Il Rapporto di Draghi: "Ue in
crisi, deve subito cambiare radicalmente"
BRUXELLES
- Se vuole aumentare la propria produttività, e quindi, nel lungo periodo,
preservare il proprio modello sociale, l'Ue deve "cambiare
radicalmente", perché "siamo già in modalità crisi. Non riconoscerlo
significa ignorare la realtà". E' l'allarme
dell'ex presidente della Bce e del Consiglio Mario Draghi, che presenta a
Bruxelles, insieme alla presidente della Commissione Ursula von der Leyen, il suo rapporto sul futuro della competitività
europea, composto da due documenti, uno riassuntivo di una sessantina di pagine
e l'altro approfondito, di oltre 300 pagine.
"Questo
rapporto - dice Draghi - arriva in un momento difficile per il nostro
continente. Dobbiamo abbandonare l’illusione che solo rimandando si possa
preservare il consenso. In realtà, la procrastinazione ha solo prodotto una
crescita più lenta. E di certo non ha prodotto alcun consenso. Siamo arrivati
al punto in cui, senza agire, dovremo sacrificare il nostro benessere, il
nostro ambiente o la nostra libertà". "Perché la strategia delineata
in questo rapporto abbia successo - aggiunge Draghi - dobbiamo iniziare una
valutazione comune della nostra posizione, degli obiettivi a cui vogliamo dare
priorità, dei rischi che vogliamo evitare e dei compromessi che siamo disposti
a fare. Dobbiamo garantire che le nostre istituzioni, democraticamente elette,
siano al centro di questi dibattiti. Le riforme possono essere veramente
ambiziose e sostenibili solo se godono del sostegno democratico", avverte
infine.
"Se
l’Europa non potrà diventare più produttiva - avverte - saremo costretti a
scegliere. Non saremo in grado di diventare, allo stesso tempo, leader nelle
nuove tecnologie, un faro della responsabilità climatica e un attore
indipendente sulla scena mondiale. Non saremo in grado di finanziare il nostro
modello sociale. Dovremo ridimensionare alcune, se non tutte, le nostre
ambizioni. Questa è una sfida esistenziale".
"I
valori fondamentali dell’Europa - aggiunge - sono prosperità, equità, libertà,
pace e democrazia in un ambiente sostenibile. L’Ue esiste per garantire che gli
europei possano sempre beneficiare di questi diritti fondamentali. Se l’Europa
non sarà più in grado di fornirli ai suoi cittadini, o se dovrà barattare l’uno
con l’altro, avrà perso la sua ragion d’essere. L’unico modo per affrontare
questa sfida è crescere e diventare più produttivi, preservando i nostri valori
di equità e inclusione sociale.

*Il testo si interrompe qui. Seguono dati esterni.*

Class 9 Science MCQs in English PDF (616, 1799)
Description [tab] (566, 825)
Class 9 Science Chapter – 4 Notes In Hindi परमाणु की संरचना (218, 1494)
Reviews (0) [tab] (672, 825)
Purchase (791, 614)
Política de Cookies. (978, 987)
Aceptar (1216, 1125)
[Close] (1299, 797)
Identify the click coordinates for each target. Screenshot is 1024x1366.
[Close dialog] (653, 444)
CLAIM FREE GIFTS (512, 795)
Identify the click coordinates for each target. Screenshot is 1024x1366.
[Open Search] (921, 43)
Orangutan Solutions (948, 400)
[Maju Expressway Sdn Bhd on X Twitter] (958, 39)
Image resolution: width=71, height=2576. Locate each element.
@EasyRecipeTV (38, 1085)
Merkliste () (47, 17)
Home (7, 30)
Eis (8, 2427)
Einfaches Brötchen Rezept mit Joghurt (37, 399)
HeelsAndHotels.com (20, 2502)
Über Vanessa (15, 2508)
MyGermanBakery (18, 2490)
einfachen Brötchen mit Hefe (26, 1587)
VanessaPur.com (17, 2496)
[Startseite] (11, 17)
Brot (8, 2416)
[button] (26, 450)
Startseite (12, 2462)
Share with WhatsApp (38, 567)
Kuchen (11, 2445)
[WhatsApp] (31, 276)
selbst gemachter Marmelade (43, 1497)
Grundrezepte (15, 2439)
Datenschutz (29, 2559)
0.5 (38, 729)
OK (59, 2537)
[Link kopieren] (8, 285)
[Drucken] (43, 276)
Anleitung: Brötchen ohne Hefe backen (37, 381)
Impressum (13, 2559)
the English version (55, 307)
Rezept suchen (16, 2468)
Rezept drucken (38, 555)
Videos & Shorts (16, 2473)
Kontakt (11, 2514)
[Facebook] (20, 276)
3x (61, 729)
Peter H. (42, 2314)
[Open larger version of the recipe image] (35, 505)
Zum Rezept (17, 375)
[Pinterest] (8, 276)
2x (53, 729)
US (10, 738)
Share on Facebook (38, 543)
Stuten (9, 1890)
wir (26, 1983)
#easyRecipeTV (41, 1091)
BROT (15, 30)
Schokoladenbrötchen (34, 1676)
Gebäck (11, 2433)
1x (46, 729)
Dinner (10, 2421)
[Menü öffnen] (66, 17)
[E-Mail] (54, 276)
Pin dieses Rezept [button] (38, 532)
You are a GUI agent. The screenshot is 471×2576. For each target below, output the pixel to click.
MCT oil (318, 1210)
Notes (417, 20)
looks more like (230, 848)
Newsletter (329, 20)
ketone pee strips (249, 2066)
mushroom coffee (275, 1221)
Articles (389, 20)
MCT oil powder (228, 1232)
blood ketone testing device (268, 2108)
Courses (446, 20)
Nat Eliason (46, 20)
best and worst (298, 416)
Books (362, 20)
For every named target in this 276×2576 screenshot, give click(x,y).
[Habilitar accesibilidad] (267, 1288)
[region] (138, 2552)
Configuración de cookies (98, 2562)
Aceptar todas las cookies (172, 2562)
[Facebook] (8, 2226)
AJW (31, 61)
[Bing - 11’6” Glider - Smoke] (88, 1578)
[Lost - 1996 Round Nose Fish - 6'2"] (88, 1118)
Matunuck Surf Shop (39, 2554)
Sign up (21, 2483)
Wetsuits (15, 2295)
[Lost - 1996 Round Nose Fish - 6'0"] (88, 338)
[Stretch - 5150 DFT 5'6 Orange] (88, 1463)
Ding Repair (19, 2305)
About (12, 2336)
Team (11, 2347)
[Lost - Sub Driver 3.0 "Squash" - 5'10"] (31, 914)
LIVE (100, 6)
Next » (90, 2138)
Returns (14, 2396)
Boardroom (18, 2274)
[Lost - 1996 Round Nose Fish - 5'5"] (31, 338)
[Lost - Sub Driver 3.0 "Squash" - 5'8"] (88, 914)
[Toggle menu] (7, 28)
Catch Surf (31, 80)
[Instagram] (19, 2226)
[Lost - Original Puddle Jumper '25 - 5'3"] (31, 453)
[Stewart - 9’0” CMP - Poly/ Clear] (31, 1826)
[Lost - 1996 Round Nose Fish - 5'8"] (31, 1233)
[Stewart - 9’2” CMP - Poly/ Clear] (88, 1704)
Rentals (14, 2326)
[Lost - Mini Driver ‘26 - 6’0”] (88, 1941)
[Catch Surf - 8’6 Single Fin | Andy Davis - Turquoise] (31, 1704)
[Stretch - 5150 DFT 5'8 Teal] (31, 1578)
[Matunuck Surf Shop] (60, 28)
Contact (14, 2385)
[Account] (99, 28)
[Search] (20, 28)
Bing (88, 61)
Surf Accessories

E l’unico modo per diventare più produttiva è
che l’Europa cambi radicalmente", afferma.
Se
non vogliono continuare ad arretrare in un contesto internazionale in rapida
evoluzione, l'Unione Europea e i suoi Stati membri devono "agire" e
smetterla di "procrastinare", di rinviare le decisioni che devono
essere prese, nell'"illusione" di preservare in questo modo il
"consenso" degli elettori. L'Unione Europea deve agire per
riformarsi, se non vuole spegnersi in una "lenta agonia". "Non è
così - risponde a chi gli chiede se il messaggio sia "fate questo o
morirete" - è piuttosto: fatelo, o sarà una lenta agonia".
Per
Draghi, "dobbiamo assumere una nuova posizione nei confronti della
cooperazione: rimuovendo gli ostacoli, armonizzando regole e leggi e
coordinando le politiche. Ci sono diversi ambiti in cui possiamo procedere. Ma
quello che non possiamo fare è non andare avanti affatto". "La nostra
fiducia che riusciremo ad andare avanti - aggiunge - dovrebbe essere forte. Mai
in passato la dimensione dei nostri Paesi è apparsa così piccola e inadeguata
rispetto alla portata delle sfide. Da molto tempo l’autoconservazione non era
un problema simile, che riguarda tutti. Le ragioni per una risposta unitaria
non sono mai state così convincenti. Nella nostra unità troveremo la forza per
riformare", conclude.
Draghi
sottolinea quindi che "la maggior parte delle proposte" contenute
nel rapporto "sono concepite per essere attuate rapidamente, per fare
una differenza tangibile per le prospettive dell'Europa".
“Servono
investimenti senza precedenti”
L’Unione
Europea, dice Draghi, dovrà affrontare nei prossimi anni investimenti in una
misura "senza precedenti" nella sua storia recente. "L'Ue sta
entrando nel primo periodo della sua storia recente in cui la crescita non sarà
sostenuta dall’aumento della popolazione. Entro il 2040, si prevede che la
forza lavoro diminuirà di quasi 2 milioni di lavoratori ogni anno. Dovremo
puntare maggiormente sulla produttività per stimolare la crescita. Se l’Ue
dovesse mantenere il suo tasso medio di crescita della produttività dal 2015,
sarebbe sufficiente mantenere il Pil costante fino al 2050, in un momento in
cui l’Ue si trova ad affrontare una serie di nuove esigenze di investimento che
dovranno essere finanziate attraverso una crescita più elevata".
"Per
digitalizzare e decarbonizzare l’economia e aumentare la nostra capacità di
difesa - aggiunge - la quota di investimenti in Europa dovrà aumentare di circa
5 punti percentuali del Pil, fino a raggiungere livelli visti l'ultima volta
negli anni '60 e '70. Si tratta di un dato senza precedenti: per fare un
confronto, gli investimenti aggiuntivi previsti dal piano Marshall tra il 1948
e il 1951 ammontavano a circa l’1-2% del Pil annuo", conclude.
“Norme
incoerenti e restrittive”
L'Unione
Europea e i suoi Stati membri comprimono lo sviluppo delle imprese innovative
con normative "incoerenti" e "restrittive", con il risultato che i pochi
'unicorni' che nascono in Europa vanno a crescere negli Usa. "Poiché le
imprese dell’Ue sono specializzate in tecnologie mature in cui il potenziale di
scoperta è limitato - ricorda - spendono meno in ricerca e innovazione: 270
miliardi di euro in meno rispetto alle loro controparti statunitensi nel 2021.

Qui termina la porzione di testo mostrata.